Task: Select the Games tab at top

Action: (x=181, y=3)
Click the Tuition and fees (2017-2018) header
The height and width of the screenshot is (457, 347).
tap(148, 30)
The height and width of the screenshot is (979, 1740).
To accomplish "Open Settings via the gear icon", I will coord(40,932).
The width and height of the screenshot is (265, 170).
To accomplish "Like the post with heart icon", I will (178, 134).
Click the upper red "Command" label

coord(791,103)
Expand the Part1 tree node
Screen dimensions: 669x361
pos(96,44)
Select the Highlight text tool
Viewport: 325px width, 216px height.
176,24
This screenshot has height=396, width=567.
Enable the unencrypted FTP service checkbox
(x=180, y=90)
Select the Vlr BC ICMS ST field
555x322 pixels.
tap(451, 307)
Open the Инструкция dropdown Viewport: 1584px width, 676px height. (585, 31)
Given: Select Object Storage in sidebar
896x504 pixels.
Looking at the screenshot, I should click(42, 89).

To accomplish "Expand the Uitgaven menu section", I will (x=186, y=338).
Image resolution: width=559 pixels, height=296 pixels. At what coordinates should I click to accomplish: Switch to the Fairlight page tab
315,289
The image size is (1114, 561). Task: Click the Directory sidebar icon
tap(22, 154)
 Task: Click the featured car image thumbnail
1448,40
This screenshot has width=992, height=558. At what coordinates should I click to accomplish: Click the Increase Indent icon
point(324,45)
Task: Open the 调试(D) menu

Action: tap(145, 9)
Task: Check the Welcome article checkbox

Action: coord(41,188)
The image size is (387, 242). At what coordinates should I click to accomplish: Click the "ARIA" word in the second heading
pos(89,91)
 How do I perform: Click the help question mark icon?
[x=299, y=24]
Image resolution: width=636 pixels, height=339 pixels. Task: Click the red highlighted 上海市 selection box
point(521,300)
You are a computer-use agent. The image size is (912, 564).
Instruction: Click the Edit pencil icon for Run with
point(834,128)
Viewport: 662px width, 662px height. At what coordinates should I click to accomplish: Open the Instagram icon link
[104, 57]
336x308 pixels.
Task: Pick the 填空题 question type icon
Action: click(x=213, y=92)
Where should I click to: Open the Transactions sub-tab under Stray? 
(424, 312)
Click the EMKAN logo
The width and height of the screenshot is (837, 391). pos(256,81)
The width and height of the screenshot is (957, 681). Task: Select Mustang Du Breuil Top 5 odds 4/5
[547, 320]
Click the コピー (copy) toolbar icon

-*-*-

WHAT THE TASK ASKS: Copy out the listing above word for word, from the line containing "Image resolution: width=559" through the final line of the listing, both included.

EXERCISE RESPONSE:
Image resolution: width=559 pixels, height=296 pixels. At what coordinates should I click to accomplish: Switch to the Fairlight page tab
315,289
The image size is (1114, 561). Task: Click the Directory sidebar icon
tap(22, 154)
 Task: Click the featured car image thumbnail
1448,40
This screenshot has width=992, height=558. At what coordinates should I click to accomplish: Click the Increase Indent icon
point(324,45)
Task: Open the 调试(D) menu

Action: tap(145, 9)
Task: Check the Welcome article checkbox

Action: coord(41,188)
The image size is (387, 242). At what coordinates should I click to accomplish: Click the "ARIA" word in the second heading
pos(89,91)
 How do I perform: Click the help question mark icon?
[x=299, y=24]
Image resolution: width=636 pixels, height=339 pixels. Task: Click the red highlighted 上海市 selection box
point(521,300)
You are a computer-use agent. The image size is (912, 564).
Instruction: Click the Edit pencil icon for Run with
point(834,128)
Viewport: 662px width, 662px height. At what coordinates should I click to accomplish: Open the Instagram icon link
[104, 57]
336x308 pixels.
Task: Pick the 填空题 question type icon
Action: click(x=213, y=92)
Where should I click to: Open the Transactions sub-tab under Stray? 
(424, 312)
Click the EMKAN logo
The width and height of the screenshot is (837, 391). pos(256,81)
The width and height of the screenshot is (957, 681). Task: Select Mustang Du Breuil Top 5 odds 4/5
[547, 320]
Click the コピー (copy) toolbar icon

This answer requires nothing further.